The year was 1973. I was in college (NIU) when I heard, The Revolution will not be televised by Gil Scott-Heron. Fast forward to 2002. I composed the musical works, Cityscapes by Two Cold using rap and house beats for some of the jazz instrumental songs. Billboard Discoveries called it 'timeless'. That same year I was invited as a guest panelist at a Chicago suburban (Oak Park, Il) forum on community policing and diversity. It was there that I decided to 'spit' the truth. I said, "Hip Hop had done more to improve race relations than the civil rights movement." The people gasp, but I had the evidence. And guess what? I didn't even have Ari's newsletter for backup!!! I rest my case your honor. Happy Birthday!!! Happy 50th!!

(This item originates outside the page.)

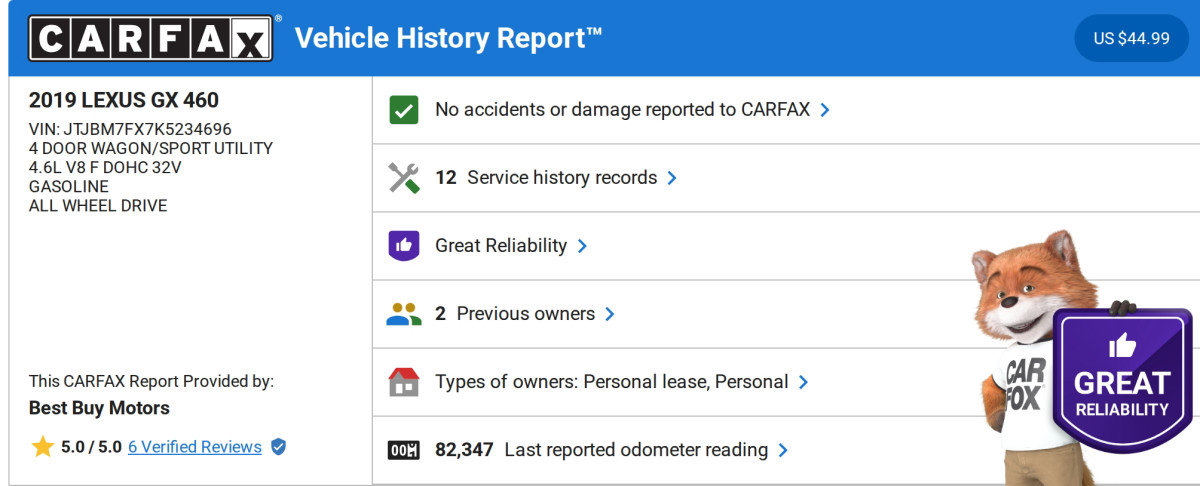Click the green checkmark no-accidents icon

click(x=403, y=110)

Ari, I would like to advocate for an underserved Genre. Dixieland Jazz is Joyous Music and can usually brighten any listener's day! Some examples are: Tuba Skinny, The Potato Head Jazz Band, and The Shake 'Em Up Jazz Band. There are many more. If you're feeling down, this music can usually bring a smile to your face!
Wow what a Special Report: This segment was outstanding and so riveting! I was so intrigued by D.A. Fani Willis’s story, I wanted the segment to go on in order to gain a broader perspective about her. Ari Melber you did a brilliant job on this story! But, I’m not surprised because you’re a great storyteller! She’s a very inspiring woman. I’d love for you to do an interview with her. Thank you Ari for giving us a glimpse into how Fani Willis became D.A. Fani Willis♥️👏👏👏 Trumps in trouble🙌
Such a great article!! I don’t know anything about hip hop. The little I know, I’ve learned from you. Thanks, Ari!!
Thank you Ari for giving me a new experience and getting me to understand hip hop. Your show is awesome, between telling us how the Trump trials are going and explaining how and what will happen when the trials start. Also for the music part of your show. You’re great at what you do so, thank you. You’re the best.
My memory for the first rap/hip hop was Robert Preston in The Music Man!! Think about it. It was in the early 60’s. LOL. “Trouble.. right here in River City. With a capital T and that rhymes with P and that stands for pool.”